Pleias Releases 2 Trillion Token Open Multilingual Dataset for LLM Training

Models & Research

The Engineer

14 Nov 2024 · 3 min read

Pleias's Common Corpus, with its staggering 2 trillion tokens, sets a new standard for open-source multilingual datasets, offering unparalleled depth and transparency for LLM developers worldwide.

Today, Pleias has made a significant stride in the world of open-source AI by releasing Common Corpus-the largest fully open multilingual dataset for training large language models (LLMs). This dataset contains over 2 trillion tokens (2,003,039,184,047 to be precise) of permissibly licensed content with detailed provenance information. The release is part of the AI Alliance Open Trusted Data Initiative and is available on HuggingFace.

Why This Matters

Many have argued that training large language models requires copyrighted data, which poses significant legal and ethical challenges for open-source development. Pleias is challenging this notion by providing a massive, fully compliant dataset that can be used freely by the AI community. This not only addresses regulatory pressures but also demonstrates that high-quality, open datasets can achieve comparable performance to those using copyrighted material.
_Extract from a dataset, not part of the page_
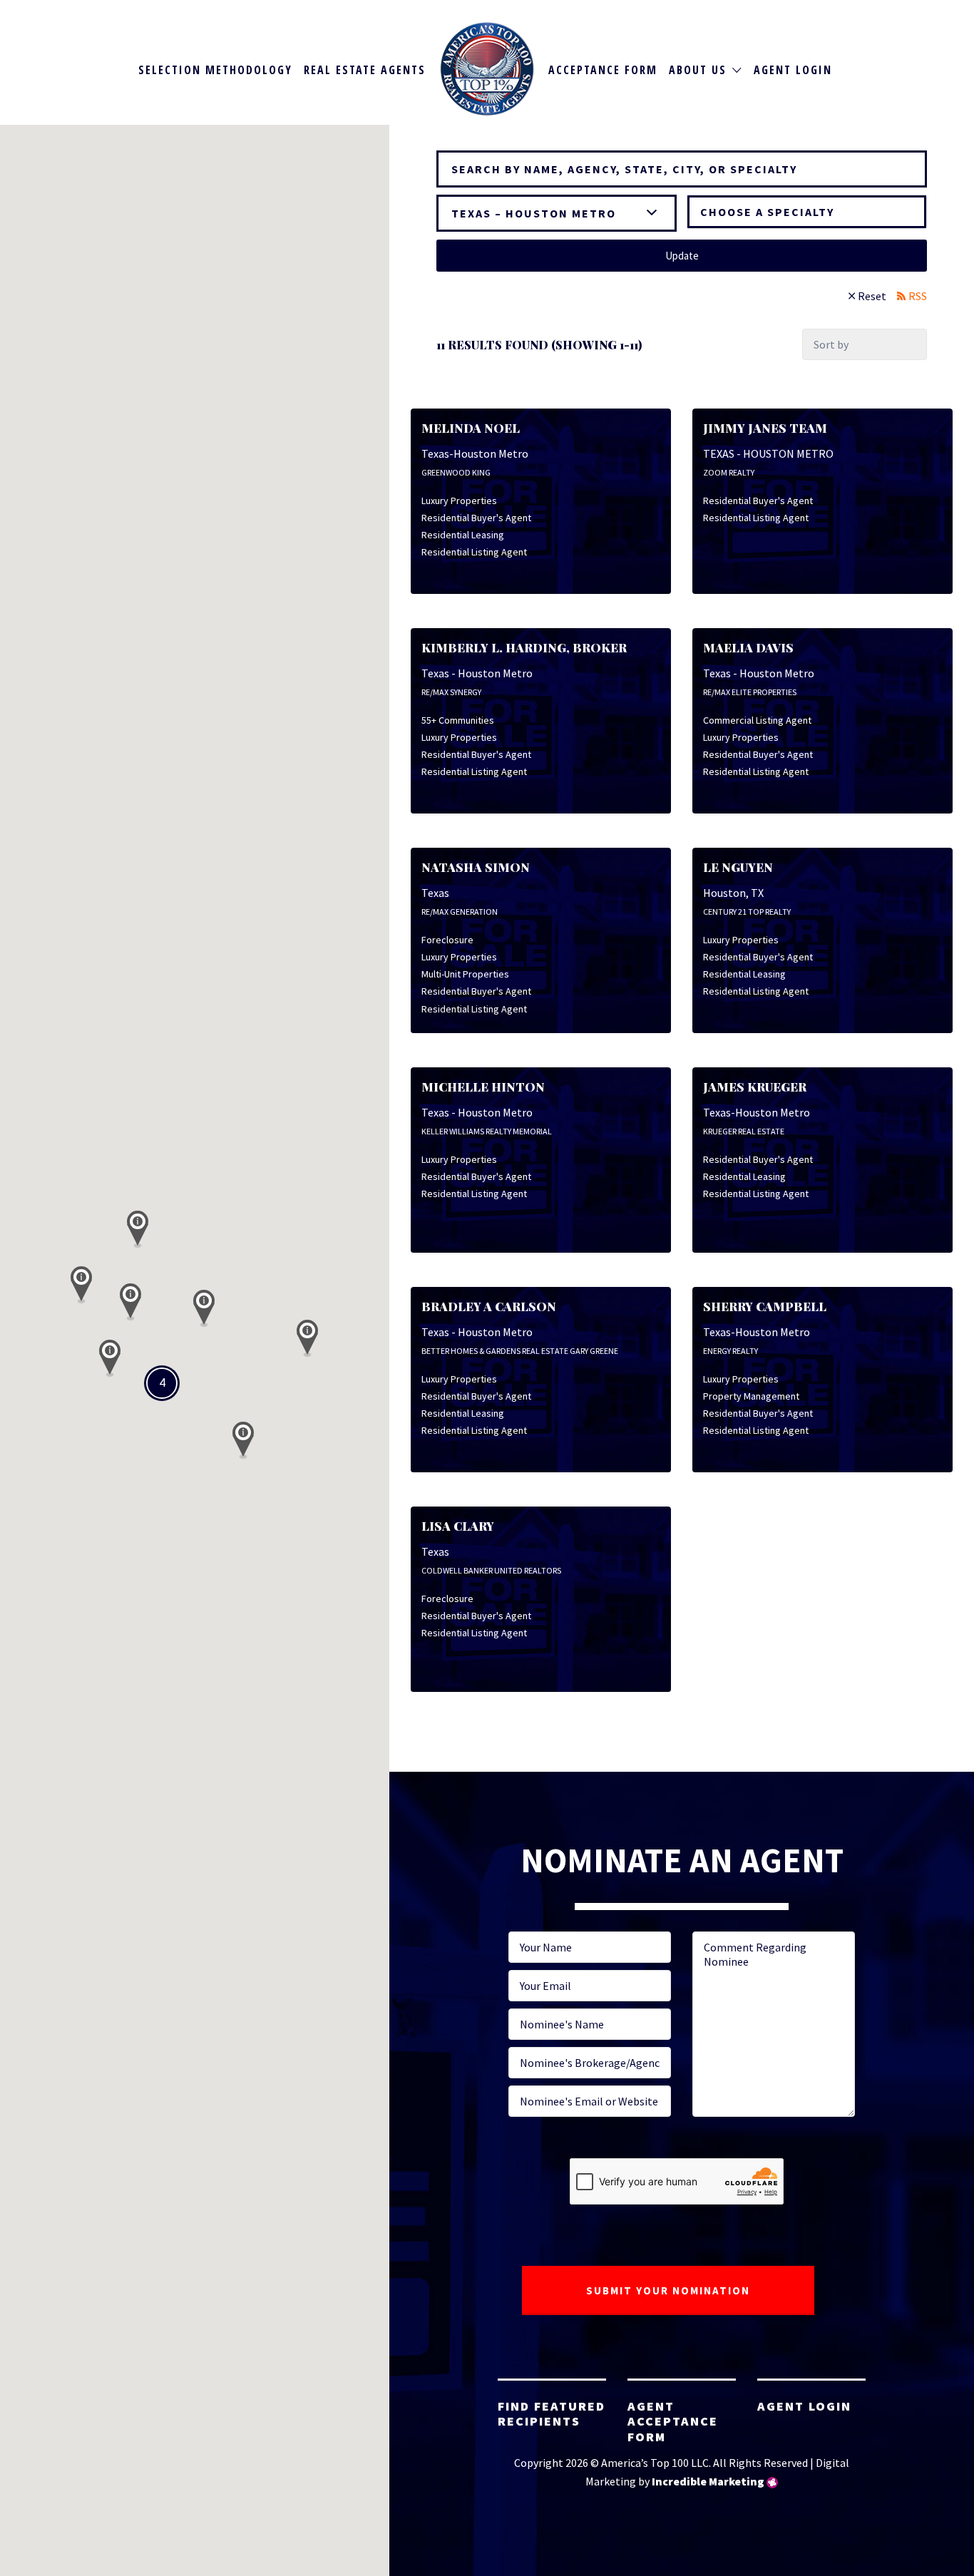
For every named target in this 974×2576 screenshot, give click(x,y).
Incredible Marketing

Key Features of Common Corpus

Truly Open: The dataset contains only permissively licensed data, and every source is documented with provenance information.
Multilingual: While the majority of the content is in English and French, it includes at least 1 billion tokens for over 30 languages.
Diverse: It encompasses a wide range of sources, including scientific articles, government and legal documents, code, and cultural heritage data like books and newspapers.
Extensively Curated: The dataset has undergone rigorous curation to ensure high quality. This includes:
- Correcting spelling and formatting issues in digitized texts
- Removing harmful and toxic content
- Filtering out low-educational-value content

Technical Details and Implementation

The creation of Common Corpus involved several key steps:

Data Collection: Pleias sourced data from a variety of open repositories, ensuring that all content was permissively licensed.
Preprocessing: Extensive preprocessing was applied to clean the data. This included:
- Spell Checking: Using advanced NLP techniques to correct common spelling errors in digitized texts.
- Toxicity Filtering: Employing models trained on toxicity detection datasets to remove harmful content.
- Quality Control: Implementing heuristics and machine learning models to filter out low-quality or irrelevant data.

Tokenization: The dataset was tokenized using a custom tokenizer designed to handle the multilingual nature of the content. This ensures that the tokens are consistent across different languages, which is crucial for training effective LLMs.

Benchmarks and Performance

While the primary focus of Common Corpus is on openness and compliance, it also aims to deliver high performance. Initial benchmarks show that models trained on this dataset can achieve competitive results in various NLP tasks, including:

Language Modeling: Models trained on Common Corpus perform well on standard language modeling benchmarks.
Translation: The multilingual nature of the dataset makes it particularly useful for training translation models.
Text Generation: The diverse content helps improve the coherence and quality of generated text.

Community Impact

The release of Common Corpus is a significant step towards democratizing AI development. It provides researchers, developers, and enthusiasts with a powerful tool to train and experiment with LLMs without the legal and ethical hurdles associated with copyrighted data. This can lead to more innovation and collaboration within the AI community.

Conclusion

Pleias's release of Common Corpus is a game-changer in the world of open-source AI. By providing a large, high-quality, and compliant dataset, they are proving that it is possible to develop powerful LLMs without relying on copyrighted material. This opens up new opportunities for research and development while addressing regulatory concerns.